"""

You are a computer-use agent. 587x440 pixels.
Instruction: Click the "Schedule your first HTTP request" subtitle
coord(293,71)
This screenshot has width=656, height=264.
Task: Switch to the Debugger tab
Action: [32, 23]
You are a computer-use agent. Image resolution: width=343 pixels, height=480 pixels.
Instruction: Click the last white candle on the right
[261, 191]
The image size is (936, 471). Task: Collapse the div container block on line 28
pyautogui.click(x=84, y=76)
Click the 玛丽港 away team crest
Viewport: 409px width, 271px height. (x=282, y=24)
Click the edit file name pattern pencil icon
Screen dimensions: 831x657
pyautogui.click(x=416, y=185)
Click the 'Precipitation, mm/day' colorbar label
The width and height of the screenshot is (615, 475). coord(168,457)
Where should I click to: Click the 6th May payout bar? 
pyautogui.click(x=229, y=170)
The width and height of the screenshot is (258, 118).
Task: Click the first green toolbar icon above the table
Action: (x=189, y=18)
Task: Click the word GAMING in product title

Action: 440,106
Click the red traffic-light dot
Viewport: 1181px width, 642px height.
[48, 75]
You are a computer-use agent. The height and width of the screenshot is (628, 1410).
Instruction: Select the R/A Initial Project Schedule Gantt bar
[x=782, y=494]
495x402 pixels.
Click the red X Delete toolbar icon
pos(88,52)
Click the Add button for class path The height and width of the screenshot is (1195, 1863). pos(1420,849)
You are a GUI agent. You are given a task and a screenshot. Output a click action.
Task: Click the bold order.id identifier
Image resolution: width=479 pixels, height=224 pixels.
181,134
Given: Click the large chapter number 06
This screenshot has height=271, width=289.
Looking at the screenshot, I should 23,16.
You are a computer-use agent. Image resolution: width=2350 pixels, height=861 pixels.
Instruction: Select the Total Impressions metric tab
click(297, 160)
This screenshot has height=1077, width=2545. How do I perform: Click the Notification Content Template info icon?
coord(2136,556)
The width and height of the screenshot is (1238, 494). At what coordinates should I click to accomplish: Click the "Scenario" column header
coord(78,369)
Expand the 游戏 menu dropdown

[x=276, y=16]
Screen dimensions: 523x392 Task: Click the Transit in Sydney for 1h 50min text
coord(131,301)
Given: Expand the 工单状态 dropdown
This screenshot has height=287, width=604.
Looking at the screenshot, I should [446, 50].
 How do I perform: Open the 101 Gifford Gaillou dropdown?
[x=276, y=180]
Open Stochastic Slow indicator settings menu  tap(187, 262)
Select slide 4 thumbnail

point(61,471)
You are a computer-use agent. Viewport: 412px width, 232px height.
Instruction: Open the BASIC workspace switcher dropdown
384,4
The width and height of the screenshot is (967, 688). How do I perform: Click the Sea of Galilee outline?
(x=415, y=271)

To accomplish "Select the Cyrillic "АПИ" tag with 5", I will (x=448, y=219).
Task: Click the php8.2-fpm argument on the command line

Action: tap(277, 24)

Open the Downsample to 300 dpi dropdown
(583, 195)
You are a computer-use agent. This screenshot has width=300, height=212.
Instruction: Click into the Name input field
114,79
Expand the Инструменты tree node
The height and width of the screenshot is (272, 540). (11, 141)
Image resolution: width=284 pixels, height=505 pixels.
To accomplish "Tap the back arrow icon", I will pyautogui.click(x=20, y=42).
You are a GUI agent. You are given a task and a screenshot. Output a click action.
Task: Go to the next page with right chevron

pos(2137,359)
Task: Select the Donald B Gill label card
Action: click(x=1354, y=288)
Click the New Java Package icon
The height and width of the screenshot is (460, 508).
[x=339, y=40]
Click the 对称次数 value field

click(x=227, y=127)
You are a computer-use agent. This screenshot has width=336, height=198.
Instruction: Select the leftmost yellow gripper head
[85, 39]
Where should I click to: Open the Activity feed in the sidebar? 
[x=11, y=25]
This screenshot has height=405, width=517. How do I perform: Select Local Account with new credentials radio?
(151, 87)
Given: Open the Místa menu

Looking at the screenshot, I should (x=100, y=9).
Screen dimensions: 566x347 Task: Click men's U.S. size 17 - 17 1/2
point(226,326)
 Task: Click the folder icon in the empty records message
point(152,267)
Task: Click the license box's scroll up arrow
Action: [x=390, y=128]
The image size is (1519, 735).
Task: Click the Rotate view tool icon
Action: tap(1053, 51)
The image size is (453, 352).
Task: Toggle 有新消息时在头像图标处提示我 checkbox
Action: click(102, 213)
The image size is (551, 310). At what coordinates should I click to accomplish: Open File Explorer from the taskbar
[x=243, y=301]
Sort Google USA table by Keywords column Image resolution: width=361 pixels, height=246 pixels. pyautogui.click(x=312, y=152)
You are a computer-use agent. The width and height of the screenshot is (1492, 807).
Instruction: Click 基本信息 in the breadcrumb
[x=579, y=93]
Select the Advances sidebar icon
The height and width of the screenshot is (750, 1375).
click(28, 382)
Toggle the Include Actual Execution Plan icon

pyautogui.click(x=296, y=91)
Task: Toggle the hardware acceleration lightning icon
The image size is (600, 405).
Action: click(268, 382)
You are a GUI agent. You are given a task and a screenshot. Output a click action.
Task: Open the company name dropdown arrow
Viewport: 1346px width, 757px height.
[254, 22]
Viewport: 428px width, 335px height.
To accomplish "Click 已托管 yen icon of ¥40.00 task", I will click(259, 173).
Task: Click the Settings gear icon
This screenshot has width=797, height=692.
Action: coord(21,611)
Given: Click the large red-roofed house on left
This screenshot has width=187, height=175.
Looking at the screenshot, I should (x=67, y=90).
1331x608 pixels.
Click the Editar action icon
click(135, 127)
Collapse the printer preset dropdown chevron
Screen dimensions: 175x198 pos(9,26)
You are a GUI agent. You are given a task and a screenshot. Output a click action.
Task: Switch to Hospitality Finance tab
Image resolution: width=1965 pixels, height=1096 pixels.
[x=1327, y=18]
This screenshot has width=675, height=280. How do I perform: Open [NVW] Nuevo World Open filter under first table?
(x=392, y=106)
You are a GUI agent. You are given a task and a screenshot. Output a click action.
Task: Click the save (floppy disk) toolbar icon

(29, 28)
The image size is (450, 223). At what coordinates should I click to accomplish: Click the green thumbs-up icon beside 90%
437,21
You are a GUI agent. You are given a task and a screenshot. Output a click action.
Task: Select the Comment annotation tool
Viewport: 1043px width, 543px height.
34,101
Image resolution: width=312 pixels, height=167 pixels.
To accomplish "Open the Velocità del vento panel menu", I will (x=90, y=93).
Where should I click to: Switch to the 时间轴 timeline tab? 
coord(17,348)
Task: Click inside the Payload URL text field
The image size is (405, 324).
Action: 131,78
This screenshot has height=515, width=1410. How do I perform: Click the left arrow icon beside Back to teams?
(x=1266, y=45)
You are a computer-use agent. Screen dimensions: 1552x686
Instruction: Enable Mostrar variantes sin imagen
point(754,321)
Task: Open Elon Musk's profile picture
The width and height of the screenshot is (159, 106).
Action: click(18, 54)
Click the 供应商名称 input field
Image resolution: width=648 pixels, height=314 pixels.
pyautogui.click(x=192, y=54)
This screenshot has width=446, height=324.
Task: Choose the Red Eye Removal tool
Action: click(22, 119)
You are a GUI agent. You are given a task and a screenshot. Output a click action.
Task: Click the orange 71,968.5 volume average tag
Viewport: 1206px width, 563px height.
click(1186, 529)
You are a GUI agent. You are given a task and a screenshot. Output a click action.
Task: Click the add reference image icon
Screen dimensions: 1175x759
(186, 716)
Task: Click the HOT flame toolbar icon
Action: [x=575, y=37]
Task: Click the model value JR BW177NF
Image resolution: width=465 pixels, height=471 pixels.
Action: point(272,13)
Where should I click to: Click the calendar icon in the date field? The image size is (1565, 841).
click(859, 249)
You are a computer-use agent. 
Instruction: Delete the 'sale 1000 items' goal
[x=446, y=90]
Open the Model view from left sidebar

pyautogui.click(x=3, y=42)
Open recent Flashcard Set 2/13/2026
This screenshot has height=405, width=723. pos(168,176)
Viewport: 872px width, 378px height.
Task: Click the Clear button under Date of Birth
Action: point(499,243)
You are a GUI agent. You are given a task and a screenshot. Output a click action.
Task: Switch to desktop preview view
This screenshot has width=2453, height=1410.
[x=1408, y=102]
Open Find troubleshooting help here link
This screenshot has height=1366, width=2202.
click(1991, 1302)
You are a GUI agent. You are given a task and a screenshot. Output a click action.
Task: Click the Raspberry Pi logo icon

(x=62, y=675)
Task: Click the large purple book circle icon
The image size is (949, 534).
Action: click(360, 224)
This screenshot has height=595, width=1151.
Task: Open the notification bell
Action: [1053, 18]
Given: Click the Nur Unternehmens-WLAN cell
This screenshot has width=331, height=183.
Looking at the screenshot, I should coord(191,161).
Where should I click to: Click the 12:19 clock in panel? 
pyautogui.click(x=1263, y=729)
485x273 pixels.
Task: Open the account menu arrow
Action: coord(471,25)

"""

Return the records word for word, starting at the very first line and ending at the line that contains "Action: (x=189, y=18)".

» **Result for this task**
You are a computer-use agent. 587x440 pixels.
Instruction: Click the "Schedule your first HTTP request" subtitle
coord(293,71)
This screenshot has width=656, height=264.
Task: Switch to the Debugger tab
Action: [32, 23]
You are a computer-use agent. Image resolution: width=343 pixels, height=480 pixels.
Instruction: Click the last white candle on the right
[261, 191]
The image size is (936, 471). Task: Collapse the div container block on line 28
pyautogui.click(x=84, y=76)
Click the 玛丽港 away team crest
Viewport: 409px width, 271px height. (x=282, y=24)
Click the edit file name pattern pencil icon
Screen dimensions: 831x657
pyautogui.click(x=416, y=185)
Click the 'Precipitation, mm/day' colorbar label
The width and height of the screenshot is (615, 475). coord(168,457)
Where should I click to: Click the 6th May payout bar? 
pyautogui.click(x=229, y=170)
The width and height of the screenshot is (258, 118).
Task: Click the first green toolbar icon above the table
Action: (x=189, y=18)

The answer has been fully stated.